The Philadelphia Inquirer, 20 Mar 1910, Page 3

The South Jersey Realty Company’s full-page ad in the March 20, 1910 Philadelphia Inquirer proclaimed “We are building a railroad, turnpike, and canal from Stone Harbor to Cape May Court House” and used the same artist’s rendering to promote the planned development.

The Great Channel Bridge, Stone Harbor, N.J.

In this color view of “The Great Channel Bridge” approaching Stone Harbor an omnibus pulls a trolley car similar to the ones shown on the previous postcard. They have just crossed over the drawbridge and are about to enter the town of Stone Harbor. This postcard was placed in the mailstream and bears a wavy flag postmark dated JUL 24, 1931.

The Reading Railroad Bridge, Stone Harbor, N.J.

“The Reading Railroad Bridge” was the first 96th street bridge. The raised road deck allowed a large boat barely visible in this photo to pass through. A line of vintage automobiles waits for the lowering of this draw bridge.
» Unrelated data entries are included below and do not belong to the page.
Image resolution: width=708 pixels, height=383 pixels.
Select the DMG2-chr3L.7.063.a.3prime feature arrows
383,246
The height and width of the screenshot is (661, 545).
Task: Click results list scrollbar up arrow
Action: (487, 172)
The Honorable Woodrow Wilson, then Governor of New Jersey, officially dedicated and opened to the public this bridge on July 3, 1911. This mailed postcard was postmarked JUN 11, 1928.
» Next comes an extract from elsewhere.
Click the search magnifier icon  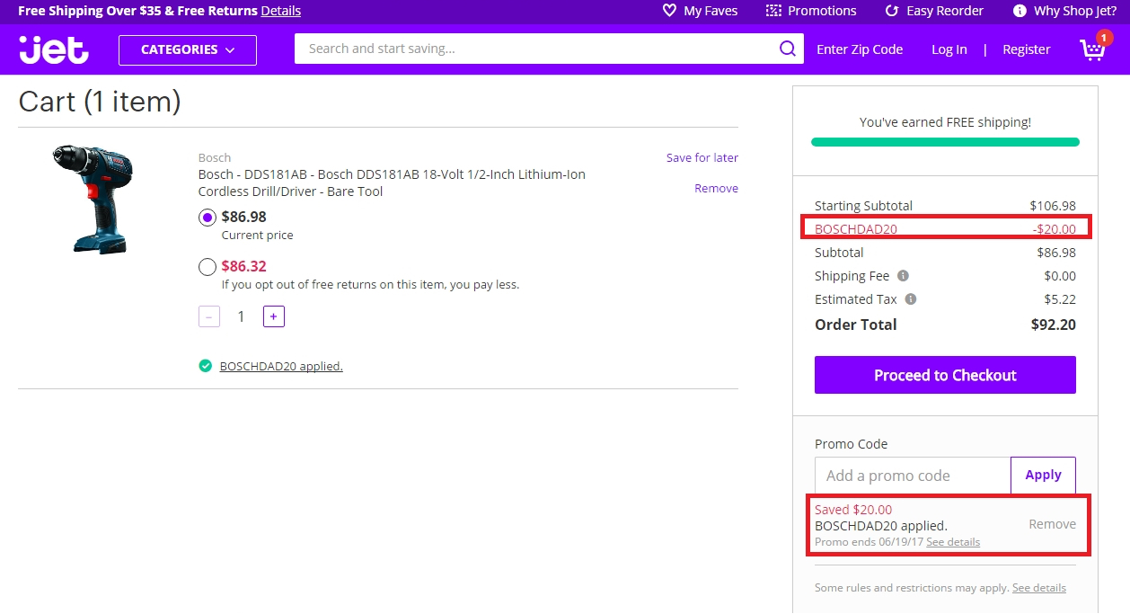(x=787, y=49)
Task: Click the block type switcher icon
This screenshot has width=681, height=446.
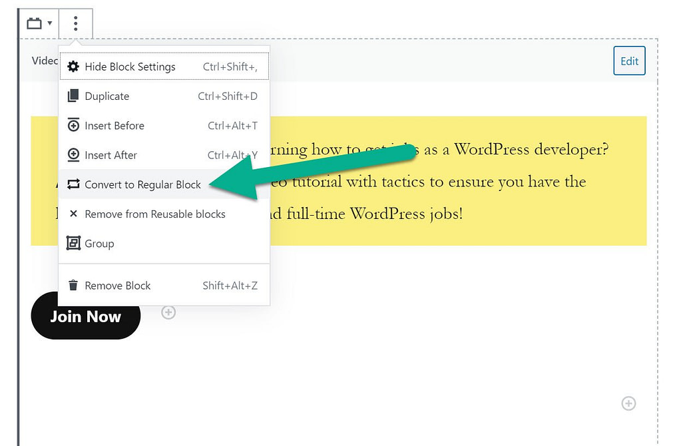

Philadelphia Inquirer, 25 Jun 1911, Page 53

Another full-page ad in The Philadelphia Inquirer, June 25, 1911, by the South Jersey Realty Company described the venture that had in three years “…transformed Stone Harbor from a waste of sand hills and salt meadows into a modern seaside resort with artesian waterworks, sanitary sewerage system, electric light plant, and miles of graded and graveled streets, with cement sidewalks and curbs.” Imagine getting in on the ground floor of that development!

The New Era, Aug 2, 1912, p1

Even Riverton’s own hometown newspaper ran a South Jersey Realty advertisement in 1912 that advised its readers, “Fortune awaits you at Stone Harbor.”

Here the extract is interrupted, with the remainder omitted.